It has been great to see the love recently for Australian writer Scott Ryan. Garry Maddox writes well of Ryan’s decades of struggle in the Sydney Morning Herald, and I won’t repeat it here as you can just click on the link. Ryan is the writer (and almost incidentally, it appears, the star) of Mr Inbetween. Ryan is obviously driven, to be able to continue to strive despite setbacks. The difference between him and some would-be entrepreneurs is that he is the real deal and has the goods. I know because I saw Mr Inbetween by accident and laughed and loved it straight away.

I once caught John Safran complaining to Father Bob on radio that he was tricked into watching an Australian movie (it was Daybreakers, from memory). I laughed out loud and understood. I have no patriotism when it comes to television and film. I’ll salute the Australian flag about just about everything else, but I like to be entertained, I don’t like watching something because it is worthy or because it is spinach – get it inta ya, its good for ya. My first memory of a political act was in 6th class writing a letter of complaint to someone or other about mandatory Australian content on Australian television. I was probably a tiny bit old for Skippy by then. I understand the arguments, I follow the reasoning, its just that growing up, so much of it was shit. So many Australian movies feel like they needed a redraft or two of the screenplay.

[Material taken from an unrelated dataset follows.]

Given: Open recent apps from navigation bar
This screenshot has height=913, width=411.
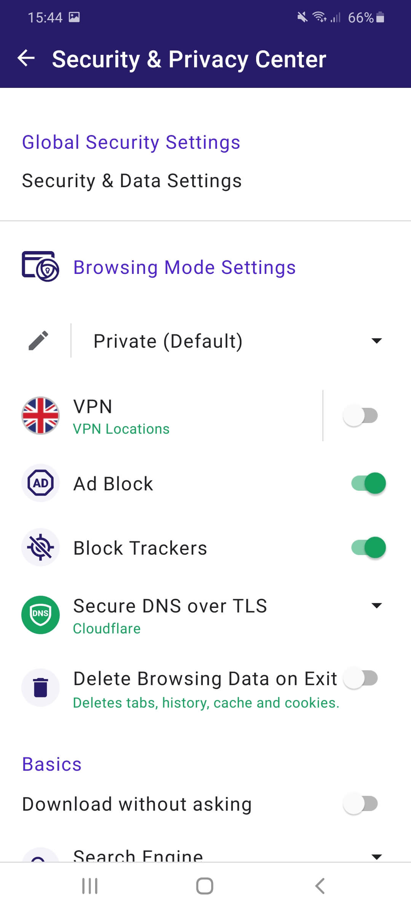Looking at the screenshot, I should 90,886.
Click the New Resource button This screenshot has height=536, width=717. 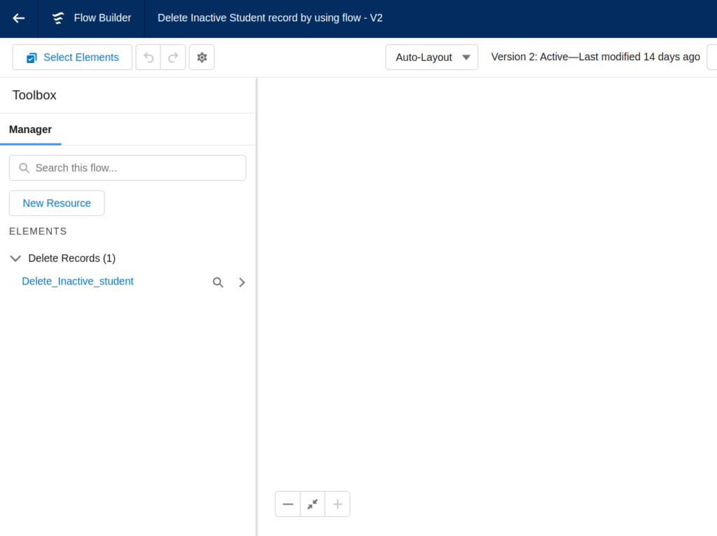57,203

If somebody had told me, here’s an Australian show, I may well have run a mile, and I accept that my reaction may be wrong and very unfair. Its just a fact. (I exaggerate. There is a lot more Australian in my diet these days than there used to be.) Its an excellent television show with fantastic characters, good humour, a great cast, that is all the better for its Australian flavour. I enjoyed seeing Ray Shoesmith deal with a couple of ice-cream knocking hoons round the corner from where I have shopped many times. I liked hearing the Australian voices. The portrayals have a lot of realism to them – I went to school with blokes like those on the show (not the murdering gangsters, of course). That makes a fantastic show even better. I don’t do reviews, I can only say that things are fantastic or shit, so you are better off reading a professional like Michael Idato who explains these things much better than I can. Idato is very good too on distinguishing between Mr Inbetween and other shows about assassins like Killing Eve and Barry. The additional point I would make is that Ray Shoesmith is a suburban assassin, much more ordinary than Barry or Villanelle, and perhaps much scarier for it.

So: Mr Inbetween – excellent show, I recommend it. Scott Ryan – very good writer, love your work, looking forward to more of it.